=== PASSAGE FOR REVIEW ===

Regional airline Mesa Air Group intends to address its debt issues by merging with Republic Airways. / Photo: Republic Airways
Mesa Air Group, a U.S. regional airline with a market capitalization of $45.4 million, jumped almost 55% yesterday, April 7, after the company announced it would merge with peer Republic Airways. The deal paves the way for Mesa to pay down its debt and for Republic to go public.
Details
Yesterday, shares of Mesa Air Group, the holding company of regional air carrier Mesa Airlines, jumped almost 55% to $1.10 per share before giving back more than 10% in the first minutes of premarket trading today.
Earlier in the day yesterday, the airline announced a merger with peer Republic Airways. The combined company will be renamed Republic Airways Holdings. Upon completion of the merger, Republic shareholders will own 88% of the new entity, while Mesa shareholders will hold between 6% and 12%, depending on “certain pre-closing criteria.”
The deal is expected to close late in the third quarter or early in the fourth quarter. The new company’s stock will continue to trade on the Nasdaq but under a new ticker symbol — RJET.

=== DATA UNDER STUDY ===

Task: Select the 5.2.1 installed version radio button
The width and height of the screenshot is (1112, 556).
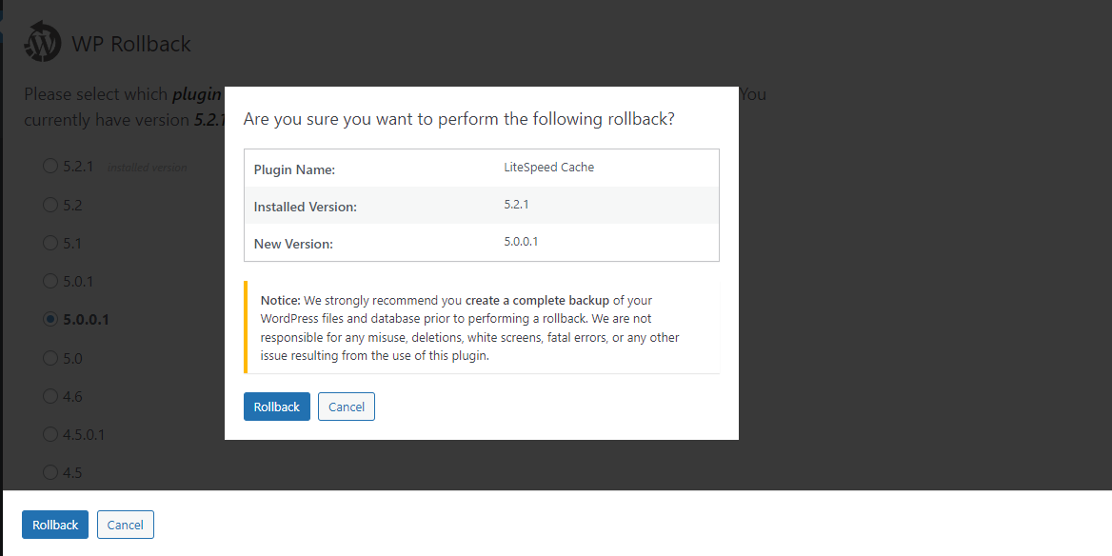Action: [50, 167]
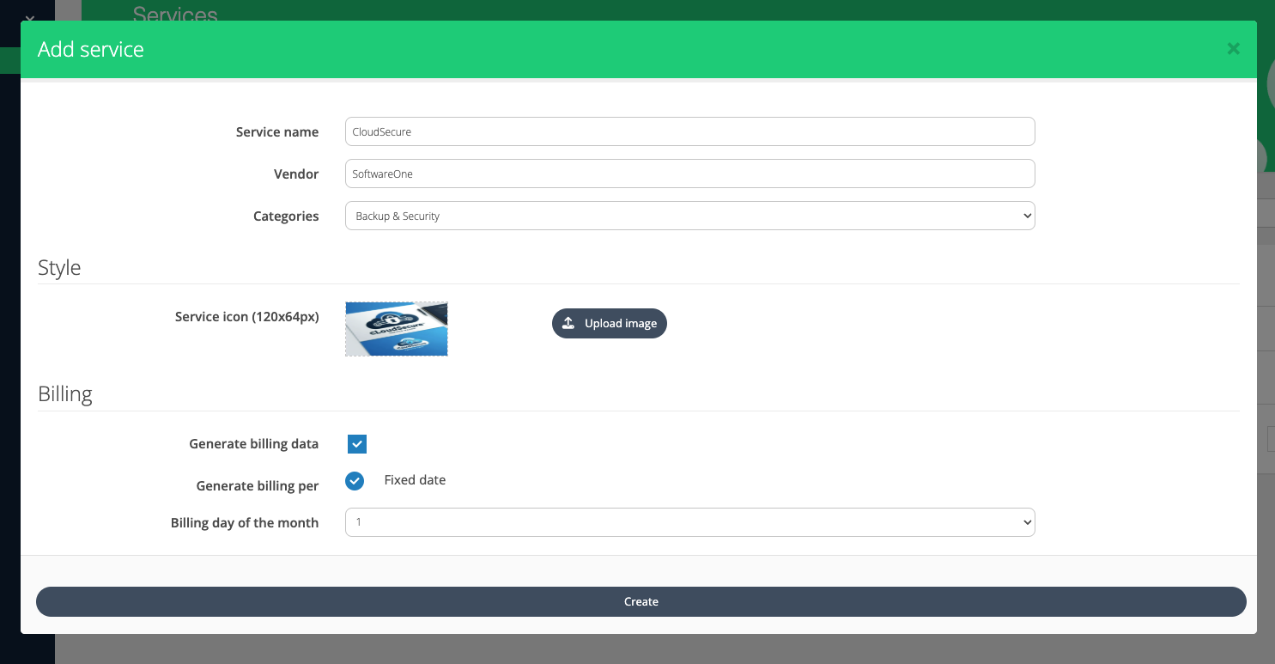Expand Billing day of the month dropdown
Image resolution: width=1275 pixels, height=664 pixels.
point(689,522)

===

• **WHAT TO WORK ON**:
**A.** List every distinct percentage figure that appears in the merger article.
**B.** Reproduce the part of the merger article that opens with the words containing "The deal is" and closes with "symbol — RJET.".
**C.** Decide whether each statement agrees with the merger article, answering yes or no and quoting the deciding words: (i) The combined company will be renamed Republic Airways Holdings. (ii) The new company's stock will stop trading on the Nasdaq. (iii) Mesa shareholders will own 88% of the new entity.

• **RESPONSES TO THE TASKS**:
**A.** 55%, 10%, 88%, 6%, 12%

**B.**
The deal is expected to close late in the third quarter or early in the fourth quarter. The new company’s stock will continue to trade on the Nasdaq but under a new ticker symbol — RJET.

**C.**
(i) Yes: "The combined company will be renamed Republic Airways Holdings."
(ii) No: "The new company’s stock will continue to trade on the Nasdaq but under a new ticker symbol — RJET."
(iii) No: "Republic shareholders will own 88% of the new entity, while Mesa shareholders will hold between 6% and 12%"